(Data records)
○ ○ ○ ○ ○ ○ ○

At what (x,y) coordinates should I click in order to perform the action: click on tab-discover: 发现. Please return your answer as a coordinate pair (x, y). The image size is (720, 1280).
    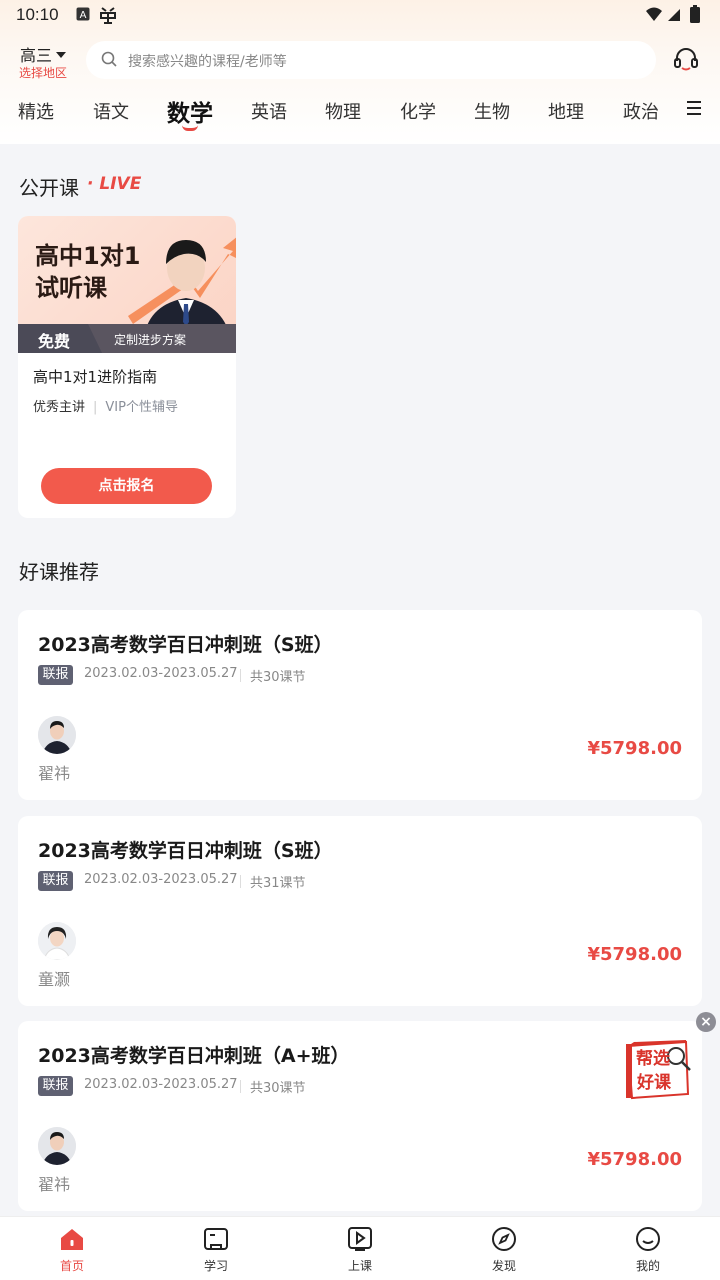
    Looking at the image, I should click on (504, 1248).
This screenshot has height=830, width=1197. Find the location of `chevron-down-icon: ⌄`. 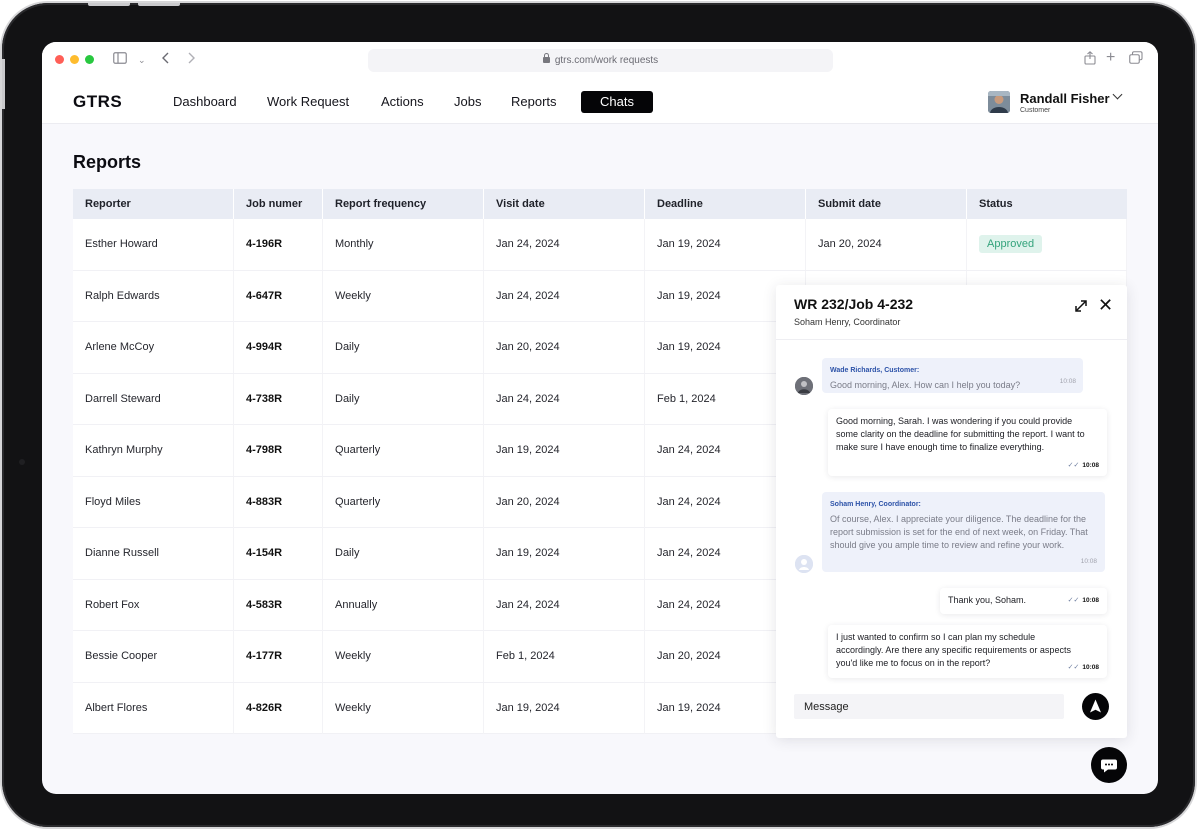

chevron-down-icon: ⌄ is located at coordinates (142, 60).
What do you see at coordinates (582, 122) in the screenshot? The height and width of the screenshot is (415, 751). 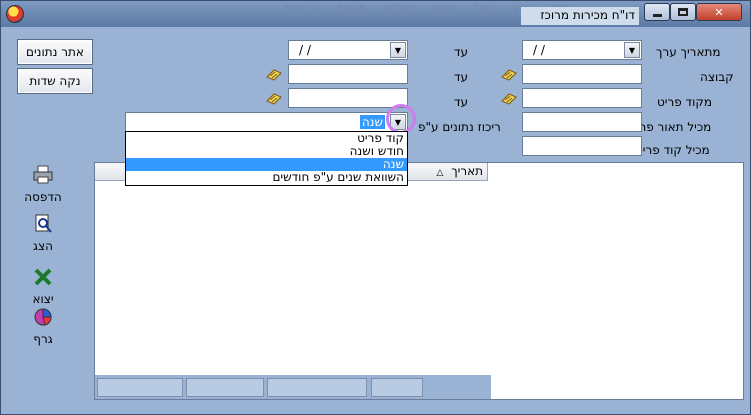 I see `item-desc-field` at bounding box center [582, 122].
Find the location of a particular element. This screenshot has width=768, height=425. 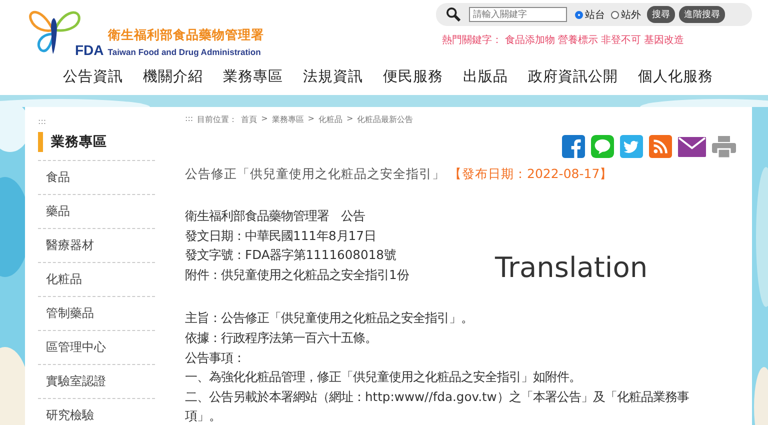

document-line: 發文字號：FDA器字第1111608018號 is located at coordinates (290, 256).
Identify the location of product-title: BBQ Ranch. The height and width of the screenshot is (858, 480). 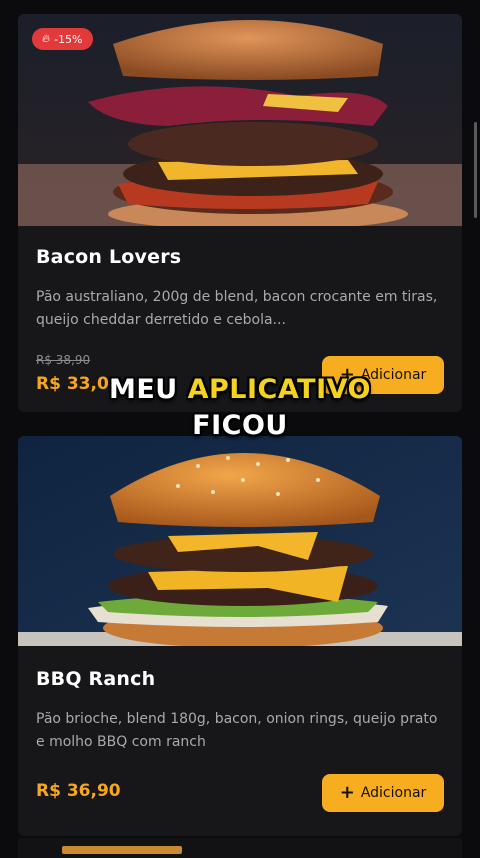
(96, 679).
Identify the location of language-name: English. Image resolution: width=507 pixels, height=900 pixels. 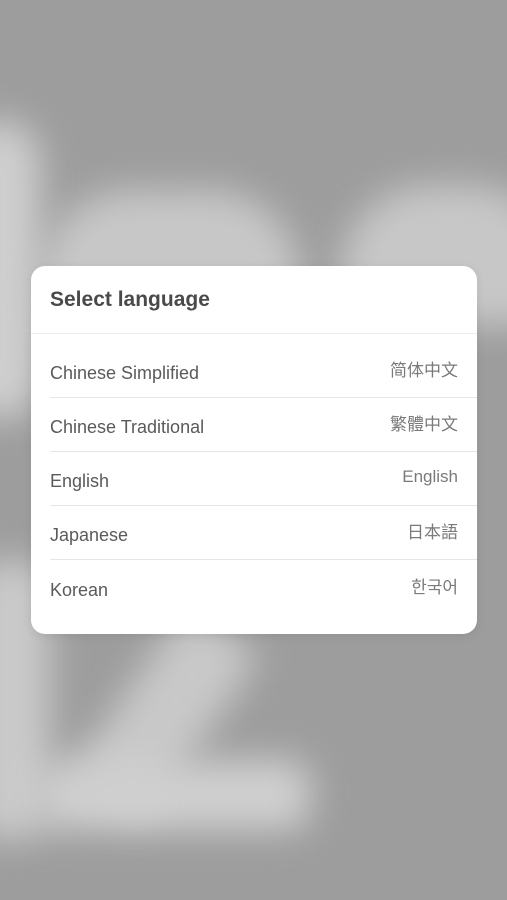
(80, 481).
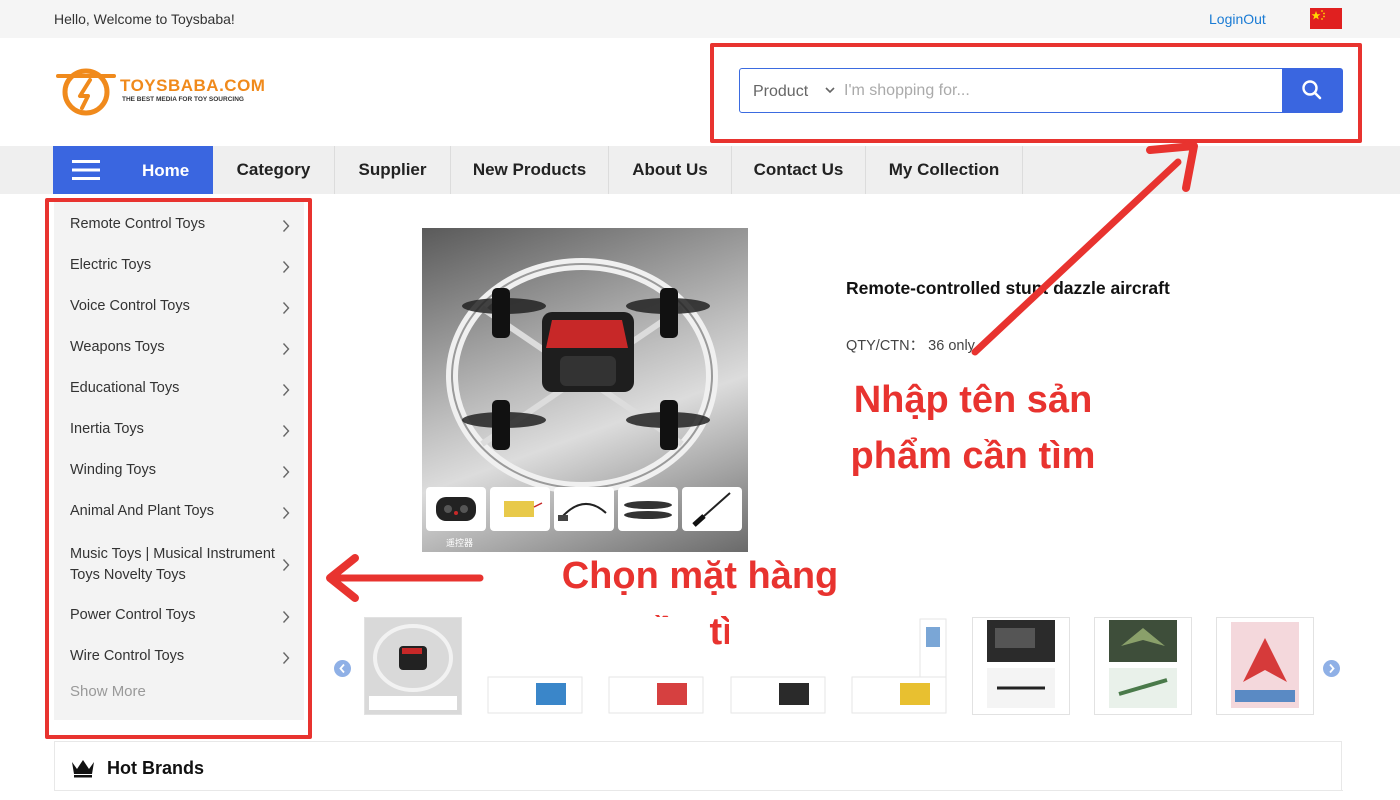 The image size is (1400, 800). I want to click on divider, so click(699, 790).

○ ○ ○ ○ ○ ○ ○

[Task prompt] Arrange the lines as a Markdown table with columns "Row" and "Line text," starting at the line that contains "Find the location of a" and ending at the last line of the records, skipping blank lines and leaving the pictures out.

[Completed exercise]
| Row | Line text |
|---|---|
| 1 | Find the location of a particular element. This screenshot has width=768, height=425.  |
| 2 | document-line: 發文字號：FDA器字第1111608018號 is located at coordinates (290, 256). |
| 3 | Identify the location of product-title: BBQ Ranch. The height and width of the screenshot is (858, 480).  |
| 4 | (96, 679). |
| 5 | Identify the location of language-name: English. Image resolution: width=507 pixels, height=900 pixels.  |
| 6 | (80, 481). |
| 7 |  The image size is (1400, 800). I want to click on divider, so click(699, 790). |